| EXERCISE MATERIALS |
====================

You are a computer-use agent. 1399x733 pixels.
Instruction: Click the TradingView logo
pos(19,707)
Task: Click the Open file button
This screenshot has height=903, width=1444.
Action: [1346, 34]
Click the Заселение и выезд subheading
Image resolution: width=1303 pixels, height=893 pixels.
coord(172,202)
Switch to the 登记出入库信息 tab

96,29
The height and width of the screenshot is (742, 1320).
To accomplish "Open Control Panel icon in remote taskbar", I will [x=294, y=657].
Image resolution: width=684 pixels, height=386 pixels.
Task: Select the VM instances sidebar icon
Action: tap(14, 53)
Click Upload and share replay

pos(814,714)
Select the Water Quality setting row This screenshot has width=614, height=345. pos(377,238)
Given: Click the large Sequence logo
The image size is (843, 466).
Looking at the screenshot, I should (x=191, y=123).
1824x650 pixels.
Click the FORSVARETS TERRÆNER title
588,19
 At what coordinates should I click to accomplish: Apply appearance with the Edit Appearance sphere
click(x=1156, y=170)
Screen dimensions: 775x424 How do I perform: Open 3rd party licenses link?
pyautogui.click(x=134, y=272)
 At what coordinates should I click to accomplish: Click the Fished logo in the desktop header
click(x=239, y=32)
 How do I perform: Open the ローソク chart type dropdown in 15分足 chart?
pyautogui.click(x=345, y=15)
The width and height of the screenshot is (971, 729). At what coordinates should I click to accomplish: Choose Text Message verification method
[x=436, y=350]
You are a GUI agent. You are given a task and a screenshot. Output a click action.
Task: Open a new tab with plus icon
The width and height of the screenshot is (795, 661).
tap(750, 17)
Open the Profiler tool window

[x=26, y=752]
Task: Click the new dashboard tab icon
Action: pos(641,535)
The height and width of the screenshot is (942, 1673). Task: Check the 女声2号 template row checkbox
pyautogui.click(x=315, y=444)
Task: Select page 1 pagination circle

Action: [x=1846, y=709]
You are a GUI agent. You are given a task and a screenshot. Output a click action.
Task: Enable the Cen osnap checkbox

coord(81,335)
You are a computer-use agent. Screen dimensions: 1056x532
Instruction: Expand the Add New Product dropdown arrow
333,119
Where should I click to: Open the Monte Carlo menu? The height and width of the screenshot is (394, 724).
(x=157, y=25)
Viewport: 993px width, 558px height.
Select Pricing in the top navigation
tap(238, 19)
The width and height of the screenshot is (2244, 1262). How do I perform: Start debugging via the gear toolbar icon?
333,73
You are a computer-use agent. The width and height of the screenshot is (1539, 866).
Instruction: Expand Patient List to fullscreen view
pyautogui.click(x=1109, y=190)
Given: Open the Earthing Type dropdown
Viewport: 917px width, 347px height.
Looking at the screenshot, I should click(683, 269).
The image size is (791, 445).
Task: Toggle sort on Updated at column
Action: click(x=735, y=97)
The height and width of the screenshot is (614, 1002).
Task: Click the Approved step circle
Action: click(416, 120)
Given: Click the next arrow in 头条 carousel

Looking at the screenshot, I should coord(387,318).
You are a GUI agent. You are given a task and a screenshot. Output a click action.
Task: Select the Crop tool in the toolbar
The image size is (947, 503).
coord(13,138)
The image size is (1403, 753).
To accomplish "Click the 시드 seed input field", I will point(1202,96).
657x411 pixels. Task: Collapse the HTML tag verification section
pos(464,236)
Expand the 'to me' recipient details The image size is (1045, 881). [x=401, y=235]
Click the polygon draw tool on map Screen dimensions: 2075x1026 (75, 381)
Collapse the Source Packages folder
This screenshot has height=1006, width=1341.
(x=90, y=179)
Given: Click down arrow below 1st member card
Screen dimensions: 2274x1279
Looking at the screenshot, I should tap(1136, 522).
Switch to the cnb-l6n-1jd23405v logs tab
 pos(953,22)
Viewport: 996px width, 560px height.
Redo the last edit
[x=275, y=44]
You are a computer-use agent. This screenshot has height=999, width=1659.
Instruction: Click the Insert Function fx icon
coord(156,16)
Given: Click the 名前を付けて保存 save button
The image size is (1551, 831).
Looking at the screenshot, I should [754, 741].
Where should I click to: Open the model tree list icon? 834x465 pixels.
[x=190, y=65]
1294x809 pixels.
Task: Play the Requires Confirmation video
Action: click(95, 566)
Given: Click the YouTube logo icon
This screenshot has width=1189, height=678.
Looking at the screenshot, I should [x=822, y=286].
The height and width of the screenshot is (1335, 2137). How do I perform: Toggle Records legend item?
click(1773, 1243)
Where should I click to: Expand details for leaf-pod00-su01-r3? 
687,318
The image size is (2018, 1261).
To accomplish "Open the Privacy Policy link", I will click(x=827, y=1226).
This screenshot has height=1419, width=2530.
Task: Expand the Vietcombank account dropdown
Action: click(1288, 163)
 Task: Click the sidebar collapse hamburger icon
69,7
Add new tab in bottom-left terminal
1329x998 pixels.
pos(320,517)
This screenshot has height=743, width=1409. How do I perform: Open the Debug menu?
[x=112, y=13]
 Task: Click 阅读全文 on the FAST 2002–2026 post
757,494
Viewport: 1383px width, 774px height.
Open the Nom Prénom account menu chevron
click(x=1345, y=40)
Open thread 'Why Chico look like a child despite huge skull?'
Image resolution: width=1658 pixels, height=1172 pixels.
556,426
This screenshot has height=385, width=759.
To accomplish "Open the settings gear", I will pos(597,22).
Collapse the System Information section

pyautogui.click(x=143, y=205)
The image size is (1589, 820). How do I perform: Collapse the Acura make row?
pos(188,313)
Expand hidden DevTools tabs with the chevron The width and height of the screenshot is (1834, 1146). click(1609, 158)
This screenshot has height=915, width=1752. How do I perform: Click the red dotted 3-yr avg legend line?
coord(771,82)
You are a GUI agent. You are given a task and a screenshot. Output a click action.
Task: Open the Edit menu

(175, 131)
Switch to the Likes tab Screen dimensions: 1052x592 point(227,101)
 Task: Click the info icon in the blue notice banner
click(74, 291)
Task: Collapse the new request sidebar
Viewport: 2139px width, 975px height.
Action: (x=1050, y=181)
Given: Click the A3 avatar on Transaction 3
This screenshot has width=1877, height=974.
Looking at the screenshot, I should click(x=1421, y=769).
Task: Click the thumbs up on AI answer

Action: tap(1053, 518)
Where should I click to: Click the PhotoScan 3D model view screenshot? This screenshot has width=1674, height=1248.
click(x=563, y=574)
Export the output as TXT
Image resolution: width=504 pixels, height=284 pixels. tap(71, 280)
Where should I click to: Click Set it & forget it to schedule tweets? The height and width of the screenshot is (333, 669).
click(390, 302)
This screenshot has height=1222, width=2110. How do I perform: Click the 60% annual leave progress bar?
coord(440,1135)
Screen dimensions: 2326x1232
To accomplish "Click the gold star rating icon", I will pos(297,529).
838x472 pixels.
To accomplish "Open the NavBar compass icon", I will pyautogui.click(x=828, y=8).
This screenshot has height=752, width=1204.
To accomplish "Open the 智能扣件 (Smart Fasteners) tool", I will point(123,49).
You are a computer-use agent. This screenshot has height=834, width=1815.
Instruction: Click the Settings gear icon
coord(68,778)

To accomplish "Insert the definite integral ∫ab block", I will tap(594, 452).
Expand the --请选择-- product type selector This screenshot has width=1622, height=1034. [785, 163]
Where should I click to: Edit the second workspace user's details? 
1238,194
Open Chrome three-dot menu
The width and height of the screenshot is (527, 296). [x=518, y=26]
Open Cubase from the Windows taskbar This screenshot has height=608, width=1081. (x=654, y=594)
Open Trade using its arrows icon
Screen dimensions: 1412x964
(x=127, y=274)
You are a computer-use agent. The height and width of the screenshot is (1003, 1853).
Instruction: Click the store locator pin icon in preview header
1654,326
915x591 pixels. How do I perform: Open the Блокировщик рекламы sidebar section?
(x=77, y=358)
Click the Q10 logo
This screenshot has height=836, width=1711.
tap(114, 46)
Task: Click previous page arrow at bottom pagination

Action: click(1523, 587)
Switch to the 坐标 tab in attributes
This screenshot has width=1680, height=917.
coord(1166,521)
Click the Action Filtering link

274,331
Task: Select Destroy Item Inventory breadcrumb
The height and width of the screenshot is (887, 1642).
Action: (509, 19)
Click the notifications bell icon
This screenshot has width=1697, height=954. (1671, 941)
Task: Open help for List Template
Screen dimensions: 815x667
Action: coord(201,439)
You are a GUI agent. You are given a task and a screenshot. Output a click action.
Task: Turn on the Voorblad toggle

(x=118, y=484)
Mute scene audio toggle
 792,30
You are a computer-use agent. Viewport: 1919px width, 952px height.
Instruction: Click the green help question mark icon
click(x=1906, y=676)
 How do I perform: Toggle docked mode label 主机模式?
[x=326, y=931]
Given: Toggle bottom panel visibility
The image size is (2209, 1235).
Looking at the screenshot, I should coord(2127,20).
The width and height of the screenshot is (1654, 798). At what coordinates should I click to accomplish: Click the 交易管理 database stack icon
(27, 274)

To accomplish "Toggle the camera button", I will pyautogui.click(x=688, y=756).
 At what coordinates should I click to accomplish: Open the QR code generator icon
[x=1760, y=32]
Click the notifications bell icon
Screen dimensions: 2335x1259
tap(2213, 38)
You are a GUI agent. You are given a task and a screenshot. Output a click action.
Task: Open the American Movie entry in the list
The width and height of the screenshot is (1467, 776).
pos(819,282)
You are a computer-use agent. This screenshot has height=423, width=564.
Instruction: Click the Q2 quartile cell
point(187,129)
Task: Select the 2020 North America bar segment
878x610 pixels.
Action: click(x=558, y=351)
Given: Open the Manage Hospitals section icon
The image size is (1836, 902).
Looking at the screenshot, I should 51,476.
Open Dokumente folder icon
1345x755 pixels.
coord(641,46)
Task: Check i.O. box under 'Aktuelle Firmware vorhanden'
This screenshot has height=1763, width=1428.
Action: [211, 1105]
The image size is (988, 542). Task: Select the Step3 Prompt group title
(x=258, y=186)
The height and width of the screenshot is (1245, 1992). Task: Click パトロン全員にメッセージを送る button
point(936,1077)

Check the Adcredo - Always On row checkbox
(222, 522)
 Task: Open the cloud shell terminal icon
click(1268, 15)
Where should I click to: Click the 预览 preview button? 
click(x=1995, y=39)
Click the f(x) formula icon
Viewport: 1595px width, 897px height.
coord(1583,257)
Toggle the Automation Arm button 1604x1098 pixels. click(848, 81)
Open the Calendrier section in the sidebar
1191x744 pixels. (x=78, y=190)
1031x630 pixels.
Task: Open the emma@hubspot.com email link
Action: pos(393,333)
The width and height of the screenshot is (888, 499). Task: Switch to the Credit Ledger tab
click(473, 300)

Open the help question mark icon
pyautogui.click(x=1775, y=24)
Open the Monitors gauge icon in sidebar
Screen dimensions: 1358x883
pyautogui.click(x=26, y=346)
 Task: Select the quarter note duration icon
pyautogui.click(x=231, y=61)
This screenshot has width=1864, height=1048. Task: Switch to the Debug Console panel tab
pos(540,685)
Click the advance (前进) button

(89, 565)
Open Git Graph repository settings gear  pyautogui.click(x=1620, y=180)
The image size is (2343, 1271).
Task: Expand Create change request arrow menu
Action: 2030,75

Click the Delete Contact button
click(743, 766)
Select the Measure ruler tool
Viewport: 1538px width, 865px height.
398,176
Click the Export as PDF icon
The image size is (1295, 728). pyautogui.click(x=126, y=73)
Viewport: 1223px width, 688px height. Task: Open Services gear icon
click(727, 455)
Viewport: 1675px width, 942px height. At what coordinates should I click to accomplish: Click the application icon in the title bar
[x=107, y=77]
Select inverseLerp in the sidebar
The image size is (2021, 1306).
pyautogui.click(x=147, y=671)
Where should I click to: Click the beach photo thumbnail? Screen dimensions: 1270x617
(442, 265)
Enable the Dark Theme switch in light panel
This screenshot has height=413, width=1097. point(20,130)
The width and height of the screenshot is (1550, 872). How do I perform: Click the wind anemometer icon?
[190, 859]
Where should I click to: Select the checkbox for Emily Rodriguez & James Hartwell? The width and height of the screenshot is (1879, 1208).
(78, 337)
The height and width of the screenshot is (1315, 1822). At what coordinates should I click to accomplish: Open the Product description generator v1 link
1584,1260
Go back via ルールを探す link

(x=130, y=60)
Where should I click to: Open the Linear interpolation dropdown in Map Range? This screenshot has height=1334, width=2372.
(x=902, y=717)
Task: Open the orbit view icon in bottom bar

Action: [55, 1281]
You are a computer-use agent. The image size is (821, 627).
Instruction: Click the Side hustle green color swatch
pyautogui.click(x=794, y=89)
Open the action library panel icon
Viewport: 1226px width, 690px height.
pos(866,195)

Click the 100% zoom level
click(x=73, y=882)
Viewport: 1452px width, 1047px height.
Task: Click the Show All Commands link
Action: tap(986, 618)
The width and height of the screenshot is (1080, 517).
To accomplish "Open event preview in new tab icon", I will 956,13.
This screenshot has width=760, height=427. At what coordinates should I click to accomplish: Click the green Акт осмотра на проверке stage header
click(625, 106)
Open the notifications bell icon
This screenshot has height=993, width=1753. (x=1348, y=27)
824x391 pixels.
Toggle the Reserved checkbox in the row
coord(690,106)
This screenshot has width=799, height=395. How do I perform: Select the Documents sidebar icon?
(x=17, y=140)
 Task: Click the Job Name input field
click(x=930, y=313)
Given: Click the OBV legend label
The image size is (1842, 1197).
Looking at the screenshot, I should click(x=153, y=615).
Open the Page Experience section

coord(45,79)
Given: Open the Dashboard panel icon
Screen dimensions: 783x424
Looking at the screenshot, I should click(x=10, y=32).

====================

| EXERCISE AIM |
In how many lines of the material above does the word "computer" appear? Reply with the number only.

| RESULT OF THIS EXERCISE |
9